46 For 46 Reimagines The Political Concert For 2020 And Beyond

Courtesy of 46 for 46
– 46 for 46
With designs on staging 46 concerts in 46 cities to help elect the 46th president, 46 for 46 will harness the power of song to impact the 2020 U.S. election.

The Allman Brothers Band rallied for Jimmy Carter’s 1976 campaign. Pearl Jam, R.E.M., Dixie Chicks and more hit the road in support of John Kerry as part of 2004’s “Vote For Change” tour. On the eve of the 2012 vote, The Marshall Tucker Band played at a Mitt Romney rally. Major artists including Bruce Springsteen and Neil Young have even sparred with presidents Ronald Reagan and Donald Trump over unapproved uses of their music.

Music ranks among the strongest engagement tools in a politician’s arsenal.
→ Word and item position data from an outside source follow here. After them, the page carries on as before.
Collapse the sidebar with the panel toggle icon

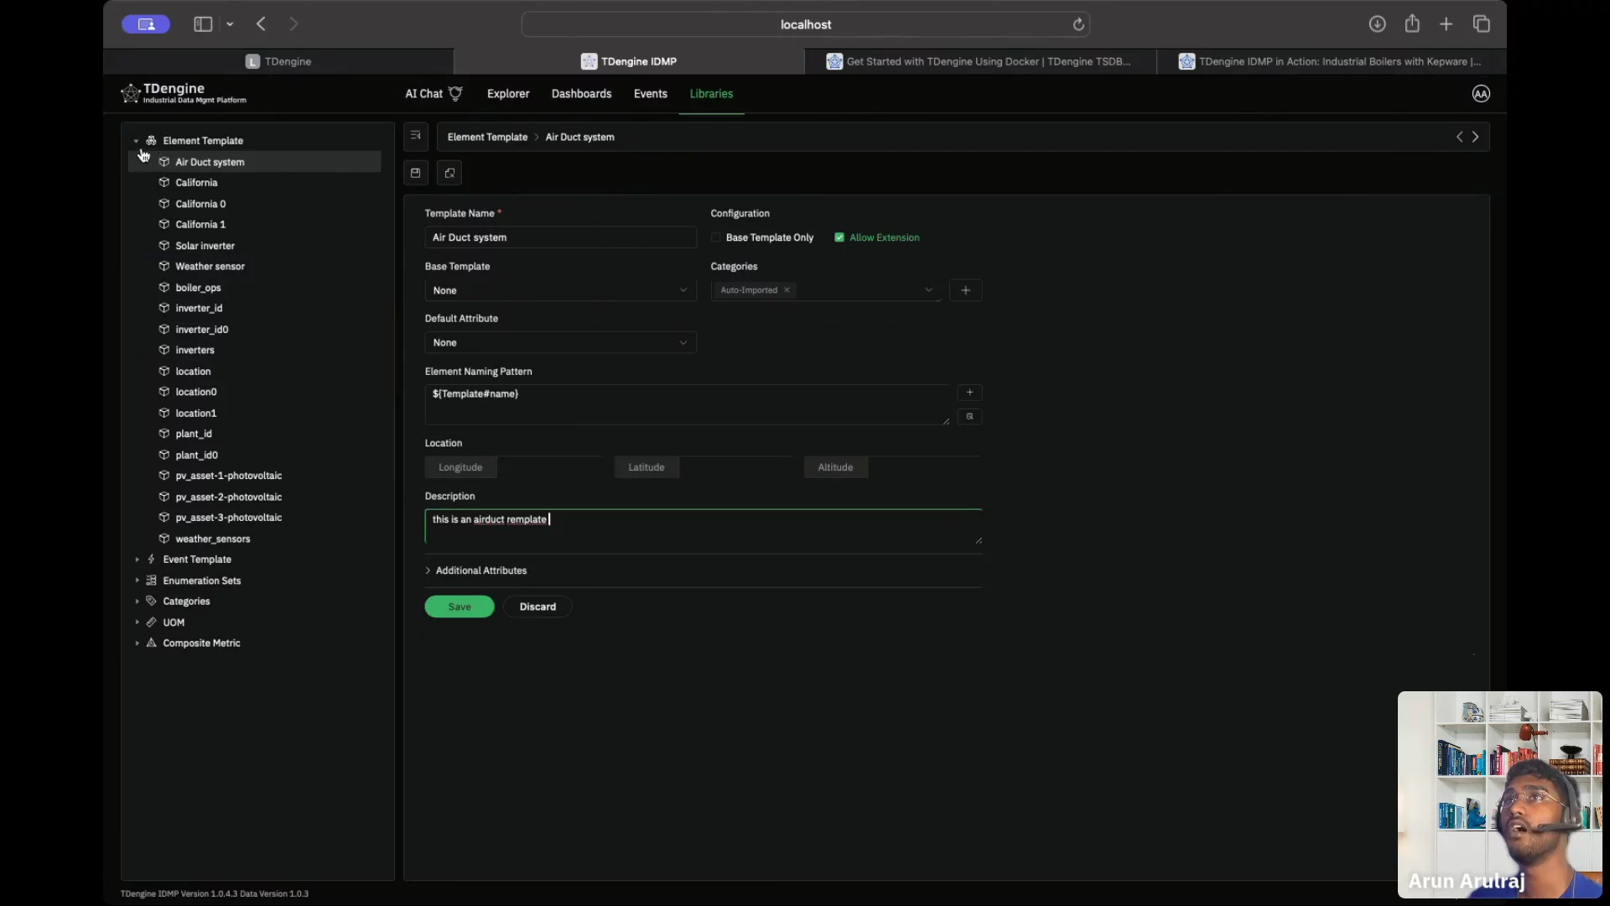[415, 136]
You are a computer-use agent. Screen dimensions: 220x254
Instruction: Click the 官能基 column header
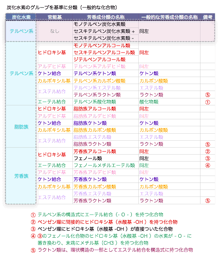pyautogui.click(x=54, y=17)
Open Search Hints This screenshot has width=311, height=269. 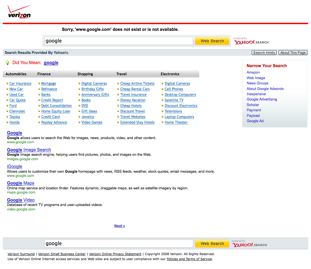click(264, 53)
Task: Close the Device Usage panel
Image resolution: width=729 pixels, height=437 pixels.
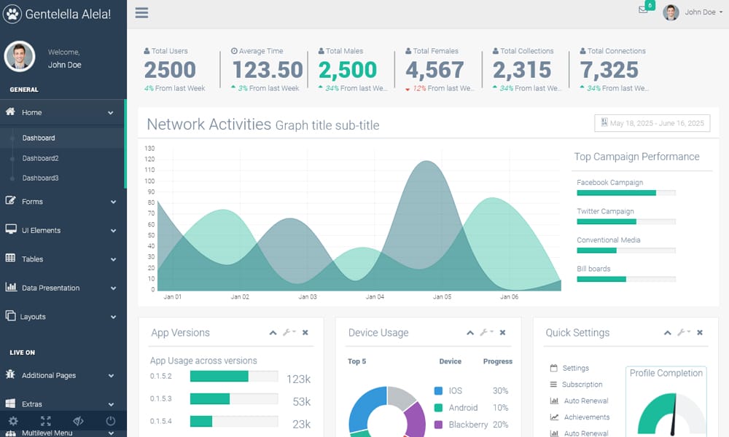Action: coord(502,333)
Naturally, as America enters the 2020 election season in earnest, an advocacy group has emerged to fully harness the power of song.

With 46 for 46, music industry vets Chris Moon and Kyle Frenette – the latter of whom formerly managed Bon Iver and made headlines when he ran unsuccessfully for Congress in 2018 – have created an ambitious concert project centered on impacting the presidential election.

The initiative’s thrust is all in the title: 46 for 46 seeks to stage 46 concerts in 46 cities to help elect the 46th president. The shows will take place during the general election season, July 17 to Nov. 3, 2020, and feature artists with local ties to each respective market – no interlopers here.

“Instead of it being a tour and bringing artists from different places to a place to promote a single message, it’s asking artists to go back home and promote a message that they know better than we do,” says Frenette, who found inspiration for 46 for 46 when Bon Iver played an October 2018 gig in frontman Justin Vernon’s native Wisconsin to drive support for Tammy Baldwin’s Senate re-election.

“This campaign is built around voter engagement and just increasing civic engagement overall,” he says. “The fundraising piece is important, but it is secondary.”

Notably, unlike non-partisan organizations such as HeadCount, which uses its presence at concerts to drive voter engagement, or issue-focused initiatives, like Tidal’s various social justice programming, 46 for 46 has taken a categorical stand on one side of the aisle. 

“It’s no secret that the entertainment industry and music industry lean liberal,” Frenette says. “Just given the place we’re at in society and culture, it seemed like a no-brainer. We’re no longer in a place in which artists speak out and are blacklisted, like the Dixie Chicks were in 2004.”

Moon, who has worked in music management for the better part of three decades, says 46’s “primary objective is to support the Democratic nominee” and that “doing it from a partisan perspective is really important to us.”

Though 46 for 46 will unite with concerts in any state, it’s focused on swing states, from tossups like Pennsylvania and Michigan to states that lean slightly red or slightly blue but that might be in play. While no specific dates have been set, several artists have already bought in, including Nathaniel Rateliff in Colorado, Dashboard Confessional in Florida and Patty Griffin in Maine.

46 for 46 also offers a different business model for politically affiliated concerts.

“The beauty of this is that it’s built around the existing infrastructure of the concert industry,” Frenette says. “We’re not asking artists to play benefit shows. We’re not asking them to play for free. This is their business and they can do with it what they want.”

He and Moon recognize that, given today’s media landscape, an artist’s voice can move the needle – and that such advocacy may far surpass the meager financial gains of a benefit show. They’re optimistic this approach will prompt additional artists to sign on, and they say it’s already yielded results.

“Being managers, we felt like this conversation could be had with management first and foremost,” Moon says. “But when it’s crossed over into agents, it’s been really great to see how many people have raised their hands and said, ‘Yes, we want to support this, too, how can we help?’” 

To ease the lift for artists, Frenette and Moon have worked to find home state dates that are already in tour routings, so that acts don’t have to take costly, time-consuming detours. At the shows themselves, they’ll invite speakers, ask artists to plug the cause at least once from stage, offer a presence at the merch table and facilitate voter registration.

In an effort to streamline fan engagement, 46 for 46 has teamed with Propeller to build a digital portal that will further incentivize action. The company, which has previously partnered with festivals such as Bonnaroo and Afropunk, encourages actions like registering to vote on your phone at a concert by offering rewards like meeting artists backstage. Says Frenette: “Simply put, they know how to get music fans to use their phones at concerts.”

And, despite the campaign’s president-centric title, 46’s creators see its local focus as a boon to down-ballot 2020 candidates, as well as an infrastructure that can be utilized in campaigns beyond 2020.

“In the long run, we’re looking to continue to engage with all the artists that raised their hand around this initiative, because it’s not like our work will be done,” Moon says.

“Music has the ability of bringing people together and exciting people,” Frenette says. “Our goal with this is to just make politics cool.”